With this, Globus is configured to receive data access requests from git-annex and to respond back if data is available. Currently, the git-annex-globus-remote only supports data download operations. In the future, it could be useful for additional functionality as well. When the globus special remote gets initialized for the first time, the user has to authenticate to Globus.org using ORCID , Gmail or a specific Globus account. This step will enable git-annex to then initialize the globus special remote and establish the communication process. Instructions to use the globus special remote are available at github.com/CONP-PCNO/git-annex-remote-globus. Guidelines specifying the standard communication protocol to implement a custom special remote can be found at git-annex.branchable.com/design/external_special_remote_protocol.

An example using Globus from a user perspective

It always starts with a dataset, installed with either datalad install or datalad clone.

$ datalad install -r <dataset>
$ cd <dataset>

In order to get access to annexed data stored on Globus.org, users need to install the globus-special-remote. If it is the first time using Globus, users will need to authenticate to Globus.org by running the git-annex-remote-globus setup command:

$ pip install git-annex-remote-globus
# if first time
$ git-annex-remote-globus setup

After the installation of a dataset, we can see that most of the files in the dataset are annexed: Listing a file with ls -l will reveal a symlink to the dataset’s annex.

$ ls -l NeuroMap_data/cortex/mask/mask.mat
 cortex/mask/mask.mat -> ../../../.git/annex/objects/object.mat

However, without having any content downloaded yet, the symlink currently points into a void, and tools will not be able to open the file as its contents are not yet locally available.
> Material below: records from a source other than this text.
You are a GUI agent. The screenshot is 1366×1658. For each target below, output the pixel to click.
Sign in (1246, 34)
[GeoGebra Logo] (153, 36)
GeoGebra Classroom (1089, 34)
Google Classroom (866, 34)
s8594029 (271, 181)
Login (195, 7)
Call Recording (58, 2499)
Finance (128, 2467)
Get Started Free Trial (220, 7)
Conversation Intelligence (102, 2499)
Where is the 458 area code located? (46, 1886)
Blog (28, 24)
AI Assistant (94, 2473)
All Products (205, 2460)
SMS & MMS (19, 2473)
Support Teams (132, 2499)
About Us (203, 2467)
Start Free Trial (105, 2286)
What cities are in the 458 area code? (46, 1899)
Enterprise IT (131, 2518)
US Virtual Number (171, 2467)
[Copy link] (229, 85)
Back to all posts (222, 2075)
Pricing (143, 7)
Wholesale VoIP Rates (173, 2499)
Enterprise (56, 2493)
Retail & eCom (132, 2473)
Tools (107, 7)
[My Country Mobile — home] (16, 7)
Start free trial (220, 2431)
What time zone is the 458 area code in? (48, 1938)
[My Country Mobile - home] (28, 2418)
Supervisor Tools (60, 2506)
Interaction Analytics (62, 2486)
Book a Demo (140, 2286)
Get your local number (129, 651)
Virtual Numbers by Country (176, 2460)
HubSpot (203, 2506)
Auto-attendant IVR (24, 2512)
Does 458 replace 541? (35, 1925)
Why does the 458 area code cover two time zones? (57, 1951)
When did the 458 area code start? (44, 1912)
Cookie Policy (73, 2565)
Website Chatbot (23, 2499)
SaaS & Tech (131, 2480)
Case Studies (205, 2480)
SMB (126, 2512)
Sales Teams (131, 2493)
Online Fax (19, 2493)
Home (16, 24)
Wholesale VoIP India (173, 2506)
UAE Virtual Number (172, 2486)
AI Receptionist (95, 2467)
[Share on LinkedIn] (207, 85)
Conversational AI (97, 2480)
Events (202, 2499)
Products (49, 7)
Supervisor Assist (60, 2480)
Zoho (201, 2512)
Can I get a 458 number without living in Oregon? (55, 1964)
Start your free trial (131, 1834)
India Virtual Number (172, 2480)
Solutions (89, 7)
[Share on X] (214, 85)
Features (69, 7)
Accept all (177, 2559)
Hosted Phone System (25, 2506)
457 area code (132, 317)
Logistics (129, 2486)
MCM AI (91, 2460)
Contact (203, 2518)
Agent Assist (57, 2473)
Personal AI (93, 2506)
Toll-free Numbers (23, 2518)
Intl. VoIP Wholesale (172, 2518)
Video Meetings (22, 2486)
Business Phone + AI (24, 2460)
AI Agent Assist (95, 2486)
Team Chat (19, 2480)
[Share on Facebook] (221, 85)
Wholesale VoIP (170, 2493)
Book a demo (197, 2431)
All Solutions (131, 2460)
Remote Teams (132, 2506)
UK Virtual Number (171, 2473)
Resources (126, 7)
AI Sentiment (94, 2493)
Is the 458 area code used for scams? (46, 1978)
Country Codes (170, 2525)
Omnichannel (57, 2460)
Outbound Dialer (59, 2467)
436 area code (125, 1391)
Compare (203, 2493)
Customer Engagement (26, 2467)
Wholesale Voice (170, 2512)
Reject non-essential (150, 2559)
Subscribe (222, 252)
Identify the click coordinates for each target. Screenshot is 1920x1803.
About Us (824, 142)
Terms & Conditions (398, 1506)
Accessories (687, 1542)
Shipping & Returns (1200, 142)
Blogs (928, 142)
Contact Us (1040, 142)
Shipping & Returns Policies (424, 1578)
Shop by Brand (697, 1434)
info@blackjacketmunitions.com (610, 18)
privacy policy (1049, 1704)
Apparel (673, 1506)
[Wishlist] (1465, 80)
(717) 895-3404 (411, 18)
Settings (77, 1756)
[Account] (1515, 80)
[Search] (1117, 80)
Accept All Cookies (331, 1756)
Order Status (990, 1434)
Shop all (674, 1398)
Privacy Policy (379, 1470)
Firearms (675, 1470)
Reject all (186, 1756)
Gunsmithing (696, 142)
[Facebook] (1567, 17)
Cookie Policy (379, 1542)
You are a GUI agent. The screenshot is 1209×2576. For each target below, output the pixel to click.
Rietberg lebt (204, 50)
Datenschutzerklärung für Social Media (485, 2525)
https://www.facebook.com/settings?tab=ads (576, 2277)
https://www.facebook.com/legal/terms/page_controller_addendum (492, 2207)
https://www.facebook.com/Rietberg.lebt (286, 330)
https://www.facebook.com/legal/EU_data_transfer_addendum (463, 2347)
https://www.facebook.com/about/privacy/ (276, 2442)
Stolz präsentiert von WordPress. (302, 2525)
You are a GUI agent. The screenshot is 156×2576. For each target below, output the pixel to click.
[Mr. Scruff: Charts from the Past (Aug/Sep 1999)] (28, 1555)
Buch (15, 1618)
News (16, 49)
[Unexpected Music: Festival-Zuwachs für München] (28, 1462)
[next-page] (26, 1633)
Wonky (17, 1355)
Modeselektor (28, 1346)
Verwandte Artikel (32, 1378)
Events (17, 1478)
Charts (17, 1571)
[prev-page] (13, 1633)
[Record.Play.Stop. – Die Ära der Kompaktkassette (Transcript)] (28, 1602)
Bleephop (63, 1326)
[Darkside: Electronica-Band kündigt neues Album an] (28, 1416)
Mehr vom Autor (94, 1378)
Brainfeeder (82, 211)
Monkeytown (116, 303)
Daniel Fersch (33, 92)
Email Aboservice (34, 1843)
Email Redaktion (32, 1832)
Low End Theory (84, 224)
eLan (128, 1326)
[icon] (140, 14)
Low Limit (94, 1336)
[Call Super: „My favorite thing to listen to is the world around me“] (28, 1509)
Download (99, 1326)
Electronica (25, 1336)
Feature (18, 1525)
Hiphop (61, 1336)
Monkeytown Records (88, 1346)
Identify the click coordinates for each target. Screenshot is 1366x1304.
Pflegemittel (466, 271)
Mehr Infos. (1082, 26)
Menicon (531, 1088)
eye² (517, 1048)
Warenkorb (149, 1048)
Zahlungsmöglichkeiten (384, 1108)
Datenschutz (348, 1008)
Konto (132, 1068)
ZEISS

$ cat NeuroMap_data/cortex/mask/mask.mat
  NeuroMap_data/cortex/mask/mask.mat: No such file or directory

However, data retrieval is easy. At first, users have to enable the globus remote.

$ git annex enableremote globus
 enableremote globus ok
 (recording state in git...)

After that, they can download any file, directory, or complete dataset using datalad get:

$ datalad get NeuroMap_data/cortex/mask/mask.mat
 get(ok): NeuroMap_data/cortex/mask/mask.mat (file) [from globus...]

$ ls -l NeuroMap_data/cortex/mask/mask.mat
 cortex/mask/mask.mat -> ../../../.git/annex/objects/object.mat

$ cat NeuroMap_data/cortex/mask/mask.mat
 # you can now access the file !

Downloaded! Researchers could now use this dataset to replicate previous analyses and further build on present data to bring scientific knowledge forward. CONP thus makes a variety of datasets flexibly available and helps to disseminate data. The on-demand availability of files in datasets can help scientists to save disk space. For this, they could get only those data files that they need instead of obtaining complete copies of the dataset, or they could locally drop data that is hosted and thus easily re-available on Globus.org after their analyses are done.

Resources

The README at github.com/CONP-PCNO/git-annex-remote-globus provides an excellent and in-depth overview of how to install and use the git-annex special remote for Globus.org.

Footnotes

1

More details on how git-annex handles data underneath the hood and how the object-tree works can be found in section Data integrity.